Give back exactly the lines that start at the one containing "Expand the Personne Morale dropdown menu" and run to the end of the material below, both ends included.
----- MATERIAL PROVIDED -----
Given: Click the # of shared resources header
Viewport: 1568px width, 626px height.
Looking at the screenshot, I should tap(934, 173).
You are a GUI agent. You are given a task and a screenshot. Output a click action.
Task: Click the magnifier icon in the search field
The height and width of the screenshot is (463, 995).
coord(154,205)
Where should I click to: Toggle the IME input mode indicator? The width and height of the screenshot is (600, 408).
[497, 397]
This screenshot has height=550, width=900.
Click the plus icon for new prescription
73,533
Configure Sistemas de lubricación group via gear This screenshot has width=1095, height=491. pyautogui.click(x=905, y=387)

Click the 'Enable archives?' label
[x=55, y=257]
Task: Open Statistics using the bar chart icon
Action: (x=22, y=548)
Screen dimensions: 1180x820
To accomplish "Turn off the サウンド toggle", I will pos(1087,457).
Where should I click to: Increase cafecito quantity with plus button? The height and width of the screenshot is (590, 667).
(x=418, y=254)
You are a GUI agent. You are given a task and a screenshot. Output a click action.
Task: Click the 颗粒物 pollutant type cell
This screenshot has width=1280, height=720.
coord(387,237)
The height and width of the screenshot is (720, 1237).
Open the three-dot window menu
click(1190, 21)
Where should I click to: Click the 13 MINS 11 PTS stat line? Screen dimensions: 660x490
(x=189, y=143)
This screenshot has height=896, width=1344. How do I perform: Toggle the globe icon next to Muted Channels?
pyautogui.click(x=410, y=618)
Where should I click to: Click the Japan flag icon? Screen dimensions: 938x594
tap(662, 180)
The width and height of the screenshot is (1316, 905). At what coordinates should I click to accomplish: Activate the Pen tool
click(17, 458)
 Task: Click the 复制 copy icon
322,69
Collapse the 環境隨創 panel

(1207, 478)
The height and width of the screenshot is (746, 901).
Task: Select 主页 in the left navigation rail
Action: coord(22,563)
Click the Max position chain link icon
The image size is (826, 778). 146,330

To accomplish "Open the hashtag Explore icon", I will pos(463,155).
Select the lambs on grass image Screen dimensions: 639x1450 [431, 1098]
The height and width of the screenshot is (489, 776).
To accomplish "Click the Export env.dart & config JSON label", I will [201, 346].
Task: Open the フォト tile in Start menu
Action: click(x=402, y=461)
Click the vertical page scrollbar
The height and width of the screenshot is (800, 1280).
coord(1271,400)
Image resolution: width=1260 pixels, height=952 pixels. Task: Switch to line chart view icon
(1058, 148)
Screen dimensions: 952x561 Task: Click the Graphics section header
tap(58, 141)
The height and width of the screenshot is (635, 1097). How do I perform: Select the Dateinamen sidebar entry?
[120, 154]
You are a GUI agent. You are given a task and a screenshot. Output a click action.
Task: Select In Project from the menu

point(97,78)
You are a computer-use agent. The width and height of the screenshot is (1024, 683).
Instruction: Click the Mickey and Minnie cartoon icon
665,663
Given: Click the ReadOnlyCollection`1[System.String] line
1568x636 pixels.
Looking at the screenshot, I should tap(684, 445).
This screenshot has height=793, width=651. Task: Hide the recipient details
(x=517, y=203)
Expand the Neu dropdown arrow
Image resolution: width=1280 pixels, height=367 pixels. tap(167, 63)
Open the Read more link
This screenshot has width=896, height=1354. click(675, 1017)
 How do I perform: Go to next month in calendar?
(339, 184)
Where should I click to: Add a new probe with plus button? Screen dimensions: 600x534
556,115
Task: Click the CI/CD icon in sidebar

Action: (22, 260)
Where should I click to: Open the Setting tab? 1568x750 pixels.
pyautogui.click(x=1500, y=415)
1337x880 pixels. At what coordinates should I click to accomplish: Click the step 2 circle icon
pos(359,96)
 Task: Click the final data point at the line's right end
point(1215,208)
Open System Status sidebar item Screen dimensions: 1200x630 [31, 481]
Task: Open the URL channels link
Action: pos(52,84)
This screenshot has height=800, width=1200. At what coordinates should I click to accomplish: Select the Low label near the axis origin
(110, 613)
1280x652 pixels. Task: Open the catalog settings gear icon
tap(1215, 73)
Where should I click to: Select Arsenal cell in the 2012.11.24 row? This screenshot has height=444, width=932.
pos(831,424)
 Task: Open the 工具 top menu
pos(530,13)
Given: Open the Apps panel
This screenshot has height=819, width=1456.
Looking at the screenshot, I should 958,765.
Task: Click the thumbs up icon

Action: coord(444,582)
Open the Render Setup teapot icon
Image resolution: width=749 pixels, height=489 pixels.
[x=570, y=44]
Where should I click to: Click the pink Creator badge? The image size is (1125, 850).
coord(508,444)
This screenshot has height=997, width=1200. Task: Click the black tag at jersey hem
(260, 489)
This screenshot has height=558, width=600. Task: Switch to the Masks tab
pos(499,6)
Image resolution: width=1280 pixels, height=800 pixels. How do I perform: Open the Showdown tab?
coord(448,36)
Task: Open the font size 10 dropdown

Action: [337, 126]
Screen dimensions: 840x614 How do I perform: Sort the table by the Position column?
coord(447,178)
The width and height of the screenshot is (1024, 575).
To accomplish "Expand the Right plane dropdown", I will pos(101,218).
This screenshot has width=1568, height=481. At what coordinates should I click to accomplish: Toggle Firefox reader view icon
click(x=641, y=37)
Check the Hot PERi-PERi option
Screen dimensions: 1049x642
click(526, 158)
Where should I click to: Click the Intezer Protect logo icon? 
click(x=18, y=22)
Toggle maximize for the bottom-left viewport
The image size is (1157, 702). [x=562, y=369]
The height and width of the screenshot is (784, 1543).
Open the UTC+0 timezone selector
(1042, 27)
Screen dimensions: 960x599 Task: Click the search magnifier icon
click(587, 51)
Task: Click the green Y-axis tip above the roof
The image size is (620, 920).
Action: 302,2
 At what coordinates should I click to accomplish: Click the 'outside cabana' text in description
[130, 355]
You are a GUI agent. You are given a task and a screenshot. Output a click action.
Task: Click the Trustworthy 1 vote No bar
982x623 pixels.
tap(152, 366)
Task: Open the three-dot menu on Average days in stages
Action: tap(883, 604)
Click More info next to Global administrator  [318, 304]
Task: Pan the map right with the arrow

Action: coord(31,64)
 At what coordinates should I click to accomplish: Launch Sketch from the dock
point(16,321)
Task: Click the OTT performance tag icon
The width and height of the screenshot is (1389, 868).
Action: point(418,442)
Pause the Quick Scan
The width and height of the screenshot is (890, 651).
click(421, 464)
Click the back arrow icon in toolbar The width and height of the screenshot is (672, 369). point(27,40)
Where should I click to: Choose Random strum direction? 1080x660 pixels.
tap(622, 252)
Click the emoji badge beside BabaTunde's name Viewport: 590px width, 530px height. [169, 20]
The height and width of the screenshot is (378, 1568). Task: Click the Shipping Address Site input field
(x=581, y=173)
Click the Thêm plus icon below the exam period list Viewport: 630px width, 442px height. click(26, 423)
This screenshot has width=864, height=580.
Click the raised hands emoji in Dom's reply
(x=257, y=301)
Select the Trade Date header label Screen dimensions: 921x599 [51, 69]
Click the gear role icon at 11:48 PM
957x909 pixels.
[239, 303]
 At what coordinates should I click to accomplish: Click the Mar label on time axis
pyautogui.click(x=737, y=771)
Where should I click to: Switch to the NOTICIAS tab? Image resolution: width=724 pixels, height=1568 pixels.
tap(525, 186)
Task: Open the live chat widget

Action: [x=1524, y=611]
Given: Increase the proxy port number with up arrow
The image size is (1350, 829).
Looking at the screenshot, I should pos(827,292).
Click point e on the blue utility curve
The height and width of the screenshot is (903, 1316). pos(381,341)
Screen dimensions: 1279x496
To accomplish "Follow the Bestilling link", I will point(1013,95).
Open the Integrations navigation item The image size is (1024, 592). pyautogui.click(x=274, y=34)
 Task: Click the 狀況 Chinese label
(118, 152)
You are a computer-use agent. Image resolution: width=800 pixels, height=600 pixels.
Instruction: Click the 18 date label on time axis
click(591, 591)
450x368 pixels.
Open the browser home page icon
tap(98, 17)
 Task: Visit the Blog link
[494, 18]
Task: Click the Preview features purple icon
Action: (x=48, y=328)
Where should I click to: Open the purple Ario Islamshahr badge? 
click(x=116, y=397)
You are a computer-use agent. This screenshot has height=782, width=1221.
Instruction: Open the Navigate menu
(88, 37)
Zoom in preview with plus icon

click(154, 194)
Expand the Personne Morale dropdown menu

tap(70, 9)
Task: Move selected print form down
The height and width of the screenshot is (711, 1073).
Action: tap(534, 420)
-----
▸ TASK RESPONSE
Expand the Personne Morale dropdown menu

tap(70, 9)
Task: Move selected print form down
The height and width of the screenshot is (711, 1073).
Action: tap(534, 420)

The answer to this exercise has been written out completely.